I tried to sit up. My broken wrist screamed and I bit back a whimper. Someone had wrapped it in rough cloth, tied it tight against my chest. The arrow had been pulled from my shoulder too, the wound stitched with black thread. Crude work, but it would hold. They'd patched me up just enough to keep breathing. That couldn't be good.
"On your feet, rogue." The bear-man grabbed my good arm and hauled me upright. The world tilted again but I locked my knees, refusing to fall. "Alpha says if you survived his test, you get to survive ours too."
"What test?" My voice came out rough, damaged.
"A real one." The red-haired woman circled me, predatory. "See, Alpha Kael might have gone easy on you because you're half dead already. But we don't have to."

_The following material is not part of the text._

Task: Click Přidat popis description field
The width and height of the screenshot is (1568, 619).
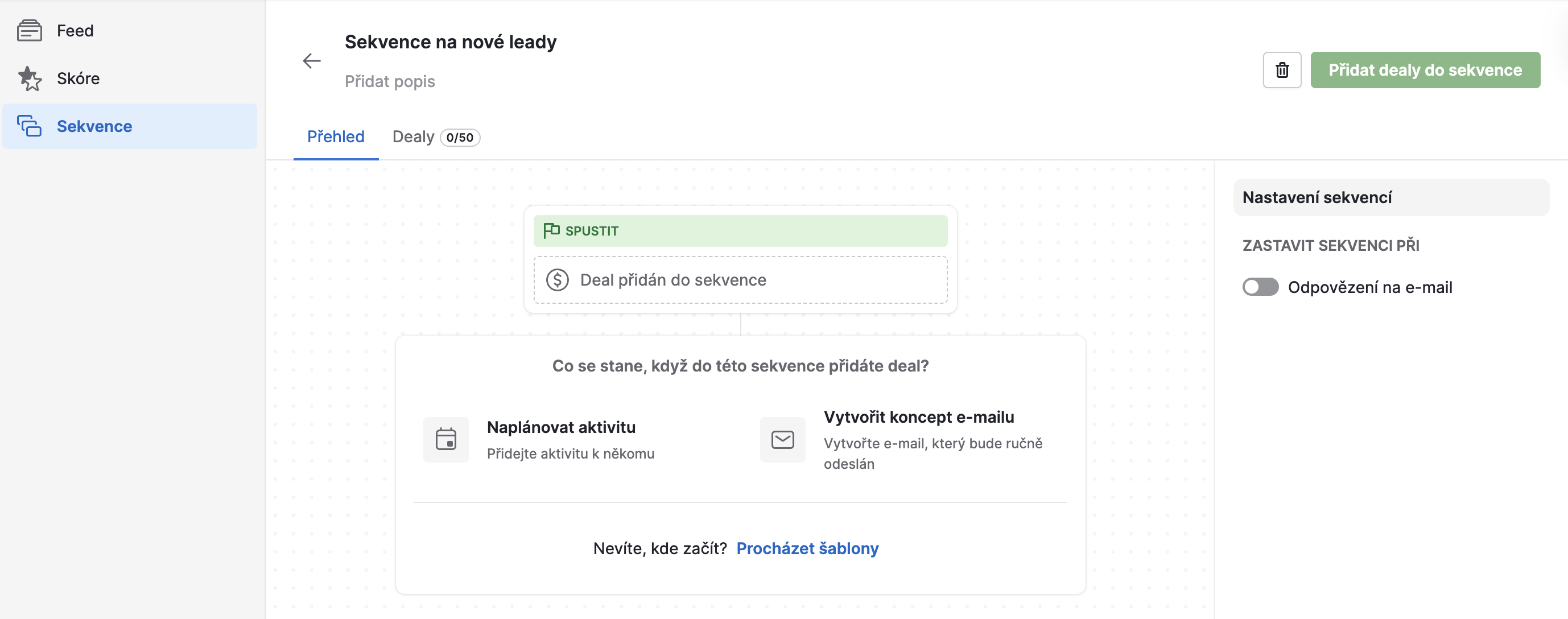Action: point(390,81)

"The Alpha's orders were clear," another warrior chimed in. A lean man with a scar bisecting his lips. "If the rogue can hold his own against one of us, he earns his place. If not..." He shrugged. "Well, at least you tried."
This was insane. I could barely stand. My wrist was broken, my shoulder stitched together with thread, every breath felt like inhaling broken glass. And they wanted me to fight again?

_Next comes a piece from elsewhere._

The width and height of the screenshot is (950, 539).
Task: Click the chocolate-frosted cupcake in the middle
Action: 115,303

"Who do I fight?" I asked, because what else could I say? I'd chosen this path when I decided to run instead of accepting death at my pack's hands.
The warriors exchanged glances, grinning. The bear-man stepped forward. "You fight me, little Leo. Try not to die too quick. It's more fun when they last a few minutes."
He was twice my size. Three times my weight. Fresh, uninjured, and clearly enjoying this. I was going to die.
But I'd died a dozen times already since the Blood Moon. In the meeting hall with Declan's blood on my hands. In the forest running from my pack. In the river. In front of Alpha Kael.
What was one more death?
"Fine," I said. "Let's get this over with."
They formed a circle again, larger this time. Someone tossed two staffs into the center, one for each of us. The bear-man caught him easily, spinning it like it weighed nothing. I grabbed mine with my good hand, my broken wrist tucked uselessly against my chest.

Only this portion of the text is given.